Your task> Transcribe every record exactly.

Exercise data>
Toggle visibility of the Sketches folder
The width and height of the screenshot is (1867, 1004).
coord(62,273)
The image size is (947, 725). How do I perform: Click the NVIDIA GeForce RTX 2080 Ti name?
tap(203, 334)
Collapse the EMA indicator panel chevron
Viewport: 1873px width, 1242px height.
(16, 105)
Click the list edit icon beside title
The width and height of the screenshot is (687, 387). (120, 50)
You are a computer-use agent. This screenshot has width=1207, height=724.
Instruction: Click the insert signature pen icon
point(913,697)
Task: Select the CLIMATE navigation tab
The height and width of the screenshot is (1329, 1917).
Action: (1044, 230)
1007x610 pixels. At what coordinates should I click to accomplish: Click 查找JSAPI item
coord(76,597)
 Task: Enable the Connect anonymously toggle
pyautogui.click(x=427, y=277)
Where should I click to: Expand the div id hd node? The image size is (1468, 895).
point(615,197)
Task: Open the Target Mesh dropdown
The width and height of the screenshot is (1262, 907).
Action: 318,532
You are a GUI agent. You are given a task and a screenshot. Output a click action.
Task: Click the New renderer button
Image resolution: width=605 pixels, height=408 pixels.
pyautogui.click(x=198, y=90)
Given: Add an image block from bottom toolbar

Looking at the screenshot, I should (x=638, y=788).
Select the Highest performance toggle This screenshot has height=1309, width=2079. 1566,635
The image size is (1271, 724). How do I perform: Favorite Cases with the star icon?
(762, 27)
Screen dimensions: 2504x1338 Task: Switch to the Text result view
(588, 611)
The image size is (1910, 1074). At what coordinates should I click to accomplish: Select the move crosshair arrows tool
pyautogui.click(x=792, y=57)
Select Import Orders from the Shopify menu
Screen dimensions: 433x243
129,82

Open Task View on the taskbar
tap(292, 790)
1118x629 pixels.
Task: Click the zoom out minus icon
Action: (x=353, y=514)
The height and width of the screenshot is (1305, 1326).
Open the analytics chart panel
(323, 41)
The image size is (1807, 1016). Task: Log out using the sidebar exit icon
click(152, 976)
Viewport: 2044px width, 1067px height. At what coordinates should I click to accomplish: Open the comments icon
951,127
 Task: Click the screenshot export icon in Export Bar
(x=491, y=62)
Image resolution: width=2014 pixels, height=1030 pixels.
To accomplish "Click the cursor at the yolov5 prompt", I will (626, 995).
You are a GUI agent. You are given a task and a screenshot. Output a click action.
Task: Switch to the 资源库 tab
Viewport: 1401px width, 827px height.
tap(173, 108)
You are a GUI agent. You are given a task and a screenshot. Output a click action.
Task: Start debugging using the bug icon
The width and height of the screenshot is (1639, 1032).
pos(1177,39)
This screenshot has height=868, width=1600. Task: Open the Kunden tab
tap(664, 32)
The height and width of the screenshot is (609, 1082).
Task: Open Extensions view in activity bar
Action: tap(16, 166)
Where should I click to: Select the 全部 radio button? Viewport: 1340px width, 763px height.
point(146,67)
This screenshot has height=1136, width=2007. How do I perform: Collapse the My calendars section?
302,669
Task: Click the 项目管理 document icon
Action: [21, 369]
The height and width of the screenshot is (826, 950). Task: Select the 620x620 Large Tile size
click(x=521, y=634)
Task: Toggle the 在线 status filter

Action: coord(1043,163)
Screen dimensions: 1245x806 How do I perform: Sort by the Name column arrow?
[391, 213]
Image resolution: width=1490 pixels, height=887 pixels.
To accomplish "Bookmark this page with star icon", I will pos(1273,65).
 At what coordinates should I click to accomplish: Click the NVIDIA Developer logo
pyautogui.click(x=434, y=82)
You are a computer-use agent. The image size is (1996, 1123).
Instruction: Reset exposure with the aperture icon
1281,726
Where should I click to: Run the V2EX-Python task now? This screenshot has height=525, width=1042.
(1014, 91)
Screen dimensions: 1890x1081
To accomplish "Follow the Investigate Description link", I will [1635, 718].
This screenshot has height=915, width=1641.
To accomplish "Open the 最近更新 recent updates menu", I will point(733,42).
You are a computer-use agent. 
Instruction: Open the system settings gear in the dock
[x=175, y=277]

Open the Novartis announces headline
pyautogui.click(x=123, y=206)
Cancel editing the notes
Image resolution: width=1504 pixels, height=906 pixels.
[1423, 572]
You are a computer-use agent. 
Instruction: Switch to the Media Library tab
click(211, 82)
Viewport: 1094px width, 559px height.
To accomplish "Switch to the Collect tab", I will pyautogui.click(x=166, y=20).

Expected output>
Toggle visibility of the Sketches folder
The width and height of the screenshot is (1867, 1004).
coord(62,273)
The image size is (947, 725). How do I perform: Click the NVIDIA GeForce RTX 2080 Ti name?
tap(203, 334)
Collapse the EMA indicator panel chevron
Viewport: 1873px width, 1242px height.
(16, 105)
Click the list edit icon beside title
The width and height of the screenshot is (687, 387). (120, 50)
You are a computer-use agent. This screenshot has width=1207, height=724.
Instruction: Click the insert signature pen icon
point(913,697)
Task: Select the CLIMATE navigation tab
The height and width of the screenshot is (1329, 1917).
Action: (1044, 230)
1007x610 pixels. At what coordinates should I click to accomplish: Click 查找JSAPI item
coord(76,597)
 Task: Enable the Connect anonymously toggle
pyautogui.click(x=427, y=277)
Where should I click to: Expand the div id hd node? The image size is (1468, 895).
point(615,197)
Task: Open the Target Mesh dropdown
The width and height of the screenshot is (1262, 907).
Action: 318,532
You are a GUI agent. You are given a task and a screenshot. Output a click action.
Task: Click the New renderer button
Image resolution: width=605 pixels, height=408 pixels.
pyautogui.click(x=198, y=90)
Given: Add an image block from bottom toolbar

Looking at the screenshot, I should (x=638, y=788).
Select the Highest performance toggle This screenshot has height=1309, width=2079. 1566,635
The image size is (1271, 724). How do I perform: Favorite Cases with the star icon?
(762, 27)
Screen dimensions: 2504x1338 Task: Switch to the Text result view
(588, 611)
The image size is (1910, 1074). At what coordinates should I click to accomplish: Select the move crosshair arrows tool
pyautogui.click(x=792, y=57)
Select Import Orders from the Shopify menu
Screen dimensions: 433x243
129,82

Open Task View on the taskbar
tap(292, 790)
1118x629 pixels.
Task: Click the zoom out minus icon
Action: (x=353, y=514)
The height and width of the screenshot is (1305, 1326).
Open the analytics chart panel
(323, 41)
The image size is (1807, 1016). Task: Log out using the sidebar exit icon
click(152, 976)
Viewport: 2044px width, 1067px height. At what coordinates should I click to accomplish: Open the comments icon
951,127
 Task: Click the screenshot export icon in Export Bar
(x=491, y=62)
Image resolution: width=2014 pixels, height=1030 pixels.
To accomplish "Click the cursor at the yolov5 prompt", I will (626, 995).
You are a GUI agent. You are given a task and a screenshot. Output a click action.
Task: Switch to the 资源库 tab
Viewport: 1401px width, 827px height.
tap(173, 108)
You are a GUI agent. You are given a task and a screenshot. Output a click action.
Task: Start debugging using the bug icon
The width and height of the screenshot is (1639, 1032).
pos(1177,39)
This screenshot has height=868, width=1600. Task: Open the Kunden tab
tap(664, 32)
The height and width of the screenshot is (609, 1082).
Task: Open Extensions view in activity bar
Action: tap(16, 166)
Where should I click to: Select the 全部 radio button? Viewport: 1340px width, 763px height.
point(146,67)
This screenshot has height=1136, width=2007. How do I perform: Collapse the My calendars section?
302,669
Task: Click the 项目管理 document icon
Action: [21, 369]
The height and width of the screenshot is (826, 950). Task: Select the 620x620 Large Tile size
click(x=521, y=634)
Task: Toggle the 在线 status filter

Action: coord(1043,163)
Screen dimensions: 1245x806 How do I perform: Sort by the Name column arrow?
[391, 213]
Image resolution: width=1490 pixels, height=887 pixels.
To accomplish "Bookmark this page with star icon", I will pos(1273,65).
 At what coordinates should I click to accomplish: Click the NVIDIA Developer logo
pyautogui.click(x=434, y=82)
You are a computer-use agent. The image size is (1996, 1123).
Instruction: Reset exposure with the aperture icon
1281,726
Where should I click to: Run the V2EX-Python task now? This screenshot has height=525, width=1042.
(1014, 91)
Screen dimensions: 1890x1081
To accomplish "Follow the Investigate Description link", I will [1635, 718].
This screenshot has height=915, width=1641.
To accomplish "Open the 最近更新 recent updates menu", I will point(733,42).
You are a computer-use agent. 
Instruction: Open the system settings gear in the dock
[x=175, y=277]

Open the Novartis announces headline
pyautogui.click(x=123, y=206)
Cancel editing the notes
Image resolution: width=1504 pixels, height=906 pixels.
[1423, 572]
You are a computer-use agent. 
Instruction: Switch to the Media Library tab
click(211, 82)
Viewport: 1094px width, 559px height.
To accomplish "Switch to the Collect tab", I will pyautogui.click(x=166, y=20).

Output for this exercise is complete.